DATA SHOWN.
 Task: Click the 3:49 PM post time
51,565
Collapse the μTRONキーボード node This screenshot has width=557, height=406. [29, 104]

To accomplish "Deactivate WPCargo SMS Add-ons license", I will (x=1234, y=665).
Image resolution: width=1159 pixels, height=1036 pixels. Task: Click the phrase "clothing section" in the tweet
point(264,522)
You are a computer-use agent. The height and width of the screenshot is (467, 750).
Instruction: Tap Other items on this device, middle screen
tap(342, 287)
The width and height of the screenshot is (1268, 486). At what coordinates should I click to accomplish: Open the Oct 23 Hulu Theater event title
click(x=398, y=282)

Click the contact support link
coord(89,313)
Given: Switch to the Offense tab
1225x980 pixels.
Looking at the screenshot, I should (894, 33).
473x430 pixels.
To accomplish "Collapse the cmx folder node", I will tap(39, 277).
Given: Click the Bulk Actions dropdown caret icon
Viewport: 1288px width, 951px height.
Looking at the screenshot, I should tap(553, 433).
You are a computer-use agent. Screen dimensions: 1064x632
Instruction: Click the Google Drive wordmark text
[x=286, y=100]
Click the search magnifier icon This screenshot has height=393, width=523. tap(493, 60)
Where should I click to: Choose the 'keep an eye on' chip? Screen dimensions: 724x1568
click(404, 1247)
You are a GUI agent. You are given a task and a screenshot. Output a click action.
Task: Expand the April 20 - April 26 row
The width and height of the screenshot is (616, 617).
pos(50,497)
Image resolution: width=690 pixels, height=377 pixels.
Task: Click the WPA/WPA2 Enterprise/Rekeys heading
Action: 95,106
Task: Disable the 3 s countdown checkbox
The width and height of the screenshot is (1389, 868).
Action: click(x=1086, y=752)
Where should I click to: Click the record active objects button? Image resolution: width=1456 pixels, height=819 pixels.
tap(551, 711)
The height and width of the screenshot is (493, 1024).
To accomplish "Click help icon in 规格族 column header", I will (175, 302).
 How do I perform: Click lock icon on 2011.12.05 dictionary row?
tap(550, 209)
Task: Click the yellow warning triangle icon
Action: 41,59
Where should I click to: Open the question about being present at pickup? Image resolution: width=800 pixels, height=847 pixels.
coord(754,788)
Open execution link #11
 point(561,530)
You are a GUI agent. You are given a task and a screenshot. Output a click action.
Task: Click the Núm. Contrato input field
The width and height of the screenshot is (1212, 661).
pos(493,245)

PROBLEM REQUIREMENTS. The required answer is the complete data, repeated exactly.

ANSWER BELOW.
 Task: Click the 3:49 PM post time
51,565
Collapse the μTRONキーボード node This screenshot has width=557, height=406. [29, 104]

To accomplish "Deactivate WPCargo SMS Add-ons license", I will (x=1234, y=665).
Image resolution: width=1159 pixels, height=1036 pixels. Task: Click the phrase "clothing section" in the tweet
point(264,522)
You are a computer-use agent. The height and width of the screenshot is (467, 750).
Instruction: Tap Other items on this device, middle screen
tap(342, 287)
The width and height of the screenshot is (1268, 486). At what coordinates should I click to accomplish: Open the Oct 23 Hulu Theater event title
click(x=398, y=282)

Click the contact support link
coord(89,313)
Given: Switch to the Offense tab
1225x980 pixels.
Looking at the screenshot, I should (894, 33).
473x430 pixels.
To accomplish "Collapse the cmx folder node", I will tap(39, 277).
Given: Click the Bulk Actions dropdown caret icon
Viewport: 1288px width, 951px height.
Looking at the screenshot, I should tap(553, 433).
You are a computer-use agent. Screen dimensions: 1064x632
Instruction: Click the Google Drive wordmark text
[x=286, y=100]
Click the search magnifier icon This screenshot has height=393, width=523. tap(493, 60)
Where should I click to: Choose the 'keep an eye on' chip? Screen dimensions: 724x1568
click(404, 1247)
You are a GUI agent. You are given a task and a screenshot. Output a click action.
Task: Expand the April 20 - April 26 row
The width and height of the screenshot is (616, 617).
pos(50,497)
Image resolution: width=690 pixels, height=377 pixels.
Task: Click the WPA/WPA2 Enterprise/Rekeys heading
Action: 95,106
Task: Disable the 3 s countdown checkbox
The width and height of the screenshot is (1389, 868).
Action: click(x=1086, y=752)
Where should I click to: Click the record active objects button? Image resolution: width=1456 pixels, height=819 pixels.
tap(551, 711)
The height and width of the screenshot is (493, 1024).
To accomplish "Click help icon in 规格族 column header", I will (175, 302).
 How do I perform: Click lock icon on 2011.12.05 dictionary row?
tap(550, 209)
Task: Click the yellow warning triangle icon
Action: 41,59
Where should I click to: Open the question about being present at pickup? Image resolution: width=800 pixels, height=847 pixels.
coord(754,788)
Open execution link #11
 point(561,530)
You are a GUI agent. You are given a task and a screenshot. Output a click action.
Task: Click the Núm. Contrato input field
The width and height of the screenshot is (1212, 661).
pos(493,245)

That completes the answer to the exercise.